Top of STUDY TEXT
Generally, infections anywhere in the reproductive organs of both males and females can/may affect fertility and delay or prevent conception. Statistically, about 35% of women with an infertility problem are affected with tubal / ovarian function following poorly or untreated sexually transmitted infections.
Salpingitis, which is an infection and inflammation in the Fallopian tubes occurs in an estimated 15% of reproductive-age women, and out of these women about 2.5% will become infertile as a result of this infection by age 35. Some of these infections can be deadly because in most cases, especially infections caused by a bacterium called Chlamydia trachomatis, there are no clear signs and symptoms and this can affect the actual percentage of women with genital tract infections.
In addition, some infections with symptoms, and few without symptoms, may also contribute to chronic inflammation of the womb, which leads to alterations in reproductive tract secretions and hormone production which by extension will lead to interference with the normal function of the egg and the sperm in fertilization. Infection is also a major factor in male infertility, and is second only to oligospermia (low sperm count).
Today, unfortunately, the impact of infections and its complications on human reproduction continues to increase as a consequence of sexual promiscuity and the popularity of non-barrier methods of contraception. C. trachomatis and gonorrheal infections, are the most common causes of infections in the fallopian tubes, which ultimately results in pelvic inflammatory disease (PID).
Other bacterial infections, like bacterial vaginosis, Trichomonas vaginalis, and Candida albicans, and some fungal can cause reproductive tract infections. Currently, although gonorrheal infections have been on the decline in the last decade, chlamydial infections of the male and female genital tract continue to be an increasing problem in infertility. Generally, C. trachomatis is the major cause of tubal factor infertility in women. Women are twice as likely as men to acquire gonorrhea or Chlamydia during a single act of unprotected intercourse with an infected partner.
Bottom of STUDY TEXT
Top of MATERIAL PROVIDED
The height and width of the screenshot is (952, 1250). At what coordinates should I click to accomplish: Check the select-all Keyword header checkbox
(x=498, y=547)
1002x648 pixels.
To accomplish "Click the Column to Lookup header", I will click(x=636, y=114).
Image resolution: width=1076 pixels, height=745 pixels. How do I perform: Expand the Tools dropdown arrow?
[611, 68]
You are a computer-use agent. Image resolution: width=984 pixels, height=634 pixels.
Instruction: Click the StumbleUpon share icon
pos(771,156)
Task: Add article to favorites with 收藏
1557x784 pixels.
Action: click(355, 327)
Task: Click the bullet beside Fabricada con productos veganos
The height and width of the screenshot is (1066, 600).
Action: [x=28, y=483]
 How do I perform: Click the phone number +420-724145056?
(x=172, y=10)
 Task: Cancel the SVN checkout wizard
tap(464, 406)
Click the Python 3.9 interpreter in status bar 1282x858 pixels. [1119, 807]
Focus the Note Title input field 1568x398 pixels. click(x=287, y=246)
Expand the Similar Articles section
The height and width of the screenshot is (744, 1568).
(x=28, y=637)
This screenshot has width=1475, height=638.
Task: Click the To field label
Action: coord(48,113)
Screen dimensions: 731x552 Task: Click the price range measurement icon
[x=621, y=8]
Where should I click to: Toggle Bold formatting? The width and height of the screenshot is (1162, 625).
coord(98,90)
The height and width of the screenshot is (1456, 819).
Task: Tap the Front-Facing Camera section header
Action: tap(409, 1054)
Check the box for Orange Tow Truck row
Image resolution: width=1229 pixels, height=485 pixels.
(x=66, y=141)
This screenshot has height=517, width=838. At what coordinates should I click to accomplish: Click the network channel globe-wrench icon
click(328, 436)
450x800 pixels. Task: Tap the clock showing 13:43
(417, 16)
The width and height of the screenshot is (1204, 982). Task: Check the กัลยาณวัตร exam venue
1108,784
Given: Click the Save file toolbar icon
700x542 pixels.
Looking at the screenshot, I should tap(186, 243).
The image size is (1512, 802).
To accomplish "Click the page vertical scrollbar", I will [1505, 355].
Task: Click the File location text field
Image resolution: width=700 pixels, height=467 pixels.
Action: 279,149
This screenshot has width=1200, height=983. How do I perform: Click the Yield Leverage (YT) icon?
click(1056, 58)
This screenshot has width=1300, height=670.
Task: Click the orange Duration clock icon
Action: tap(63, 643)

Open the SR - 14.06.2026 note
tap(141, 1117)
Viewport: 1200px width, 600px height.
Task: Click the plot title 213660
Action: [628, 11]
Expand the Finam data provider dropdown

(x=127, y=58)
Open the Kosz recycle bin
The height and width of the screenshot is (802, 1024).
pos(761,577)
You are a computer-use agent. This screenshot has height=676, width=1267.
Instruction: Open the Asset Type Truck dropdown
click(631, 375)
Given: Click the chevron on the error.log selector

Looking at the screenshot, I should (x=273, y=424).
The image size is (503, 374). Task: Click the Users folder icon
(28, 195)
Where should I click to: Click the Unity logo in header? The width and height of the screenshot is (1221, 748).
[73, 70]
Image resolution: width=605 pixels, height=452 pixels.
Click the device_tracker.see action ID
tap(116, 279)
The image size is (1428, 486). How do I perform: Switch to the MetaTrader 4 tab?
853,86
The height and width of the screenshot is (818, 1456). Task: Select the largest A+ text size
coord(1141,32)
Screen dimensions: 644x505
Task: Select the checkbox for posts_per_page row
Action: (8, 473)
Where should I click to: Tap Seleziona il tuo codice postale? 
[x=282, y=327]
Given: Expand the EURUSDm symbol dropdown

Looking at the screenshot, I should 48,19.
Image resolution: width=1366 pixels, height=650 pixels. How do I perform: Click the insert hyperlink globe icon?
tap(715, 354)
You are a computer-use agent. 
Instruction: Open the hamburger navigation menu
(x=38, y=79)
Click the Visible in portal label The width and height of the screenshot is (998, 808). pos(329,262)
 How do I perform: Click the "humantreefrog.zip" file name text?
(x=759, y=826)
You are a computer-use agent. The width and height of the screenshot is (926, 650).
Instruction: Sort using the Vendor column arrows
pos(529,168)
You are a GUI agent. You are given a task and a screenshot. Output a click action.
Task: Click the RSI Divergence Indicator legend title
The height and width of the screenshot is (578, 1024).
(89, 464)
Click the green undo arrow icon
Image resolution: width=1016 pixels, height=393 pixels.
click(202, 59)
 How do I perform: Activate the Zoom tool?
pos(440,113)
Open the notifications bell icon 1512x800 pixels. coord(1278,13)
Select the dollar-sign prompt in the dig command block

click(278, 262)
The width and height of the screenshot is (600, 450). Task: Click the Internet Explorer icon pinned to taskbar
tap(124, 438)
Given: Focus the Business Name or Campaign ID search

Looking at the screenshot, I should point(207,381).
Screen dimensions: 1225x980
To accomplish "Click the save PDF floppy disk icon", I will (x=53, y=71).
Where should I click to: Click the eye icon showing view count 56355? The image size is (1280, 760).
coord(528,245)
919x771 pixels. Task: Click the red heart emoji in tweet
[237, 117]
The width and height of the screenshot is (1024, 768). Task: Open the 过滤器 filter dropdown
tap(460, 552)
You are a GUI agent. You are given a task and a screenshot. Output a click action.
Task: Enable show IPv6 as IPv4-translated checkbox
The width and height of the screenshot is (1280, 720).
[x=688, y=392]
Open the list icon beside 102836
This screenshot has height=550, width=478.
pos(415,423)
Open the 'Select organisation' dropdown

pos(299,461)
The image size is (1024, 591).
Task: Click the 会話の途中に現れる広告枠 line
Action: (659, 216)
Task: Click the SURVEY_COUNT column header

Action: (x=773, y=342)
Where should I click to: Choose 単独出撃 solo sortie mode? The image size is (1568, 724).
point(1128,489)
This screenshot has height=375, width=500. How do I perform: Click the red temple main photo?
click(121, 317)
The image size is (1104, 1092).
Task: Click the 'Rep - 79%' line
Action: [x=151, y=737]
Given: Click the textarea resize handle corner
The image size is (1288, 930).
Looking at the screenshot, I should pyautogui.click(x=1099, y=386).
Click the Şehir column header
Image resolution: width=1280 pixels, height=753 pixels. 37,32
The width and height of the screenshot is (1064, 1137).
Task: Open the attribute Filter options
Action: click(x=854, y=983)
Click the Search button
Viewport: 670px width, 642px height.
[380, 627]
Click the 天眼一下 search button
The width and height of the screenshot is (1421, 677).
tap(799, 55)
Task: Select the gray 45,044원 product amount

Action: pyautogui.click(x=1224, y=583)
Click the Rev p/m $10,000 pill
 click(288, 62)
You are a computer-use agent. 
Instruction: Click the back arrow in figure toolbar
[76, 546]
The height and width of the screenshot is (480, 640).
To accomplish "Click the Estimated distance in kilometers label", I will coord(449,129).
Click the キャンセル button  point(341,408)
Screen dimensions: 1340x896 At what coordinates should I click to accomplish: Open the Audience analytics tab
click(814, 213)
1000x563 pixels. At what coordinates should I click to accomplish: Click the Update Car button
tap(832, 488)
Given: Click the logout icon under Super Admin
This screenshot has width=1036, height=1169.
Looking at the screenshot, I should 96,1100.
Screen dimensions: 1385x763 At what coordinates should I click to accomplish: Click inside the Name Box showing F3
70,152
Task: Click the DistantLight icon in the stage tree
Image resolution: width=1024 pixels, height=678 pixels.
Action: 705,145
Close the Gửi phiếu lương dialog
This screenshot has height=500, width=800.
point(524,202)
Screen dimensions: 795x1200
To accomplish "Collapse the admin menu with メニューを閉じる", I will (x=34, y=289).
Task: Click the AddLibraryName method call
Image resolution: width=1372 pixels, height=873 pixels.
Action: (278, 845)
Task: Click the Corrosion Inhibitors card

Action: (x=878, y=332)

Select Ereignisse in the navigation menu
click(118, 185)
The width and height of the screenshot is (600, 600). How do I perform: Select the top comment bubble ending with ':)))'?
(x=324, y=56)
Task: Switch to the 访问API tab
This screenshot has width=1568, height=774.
Bottom of MATERIAL PROVIDED
AIM OF THE TASK —
Please continue the passage on how infections affect fertility, starting right after its final sentence.

OUTPUT —
Sadly, many newly acquired infections in women have no symptoms and so, these women do not seek medical intervention and continue to pass the infections to their sexual partners. An estimated 10% to 20% of untreated women with endocervical gonorrhea or chlamydial infection eventually develop Pelvic Inflammatory disease. So, here is the deal, if you are planning to have a baby, you must adopt a safe and careful sexual habit. You MUST practice safe sex.
There is hope for reducing the number of infertility related to infections, and this solely lies in prevention and early detection and treatment of newly acquired asymptomatic or mildly symptomatic infections in both males and females. Please be aware and preach prevention always, avoid high-risk sexual behavior and if you must engage in sex, practice mandatory use of condoms.
Furthermore, inasmuch as the greater part of infections in the reproductive tracts come from sexual intercourse, infertility may also follow bloodborne infections such as tuberculosis, infections of other pelvic organs, inflammatory complications of surgical trauma / wound, also following illegal abortion, infections can occur leading to infertility, and also from poorly managed appendix infection.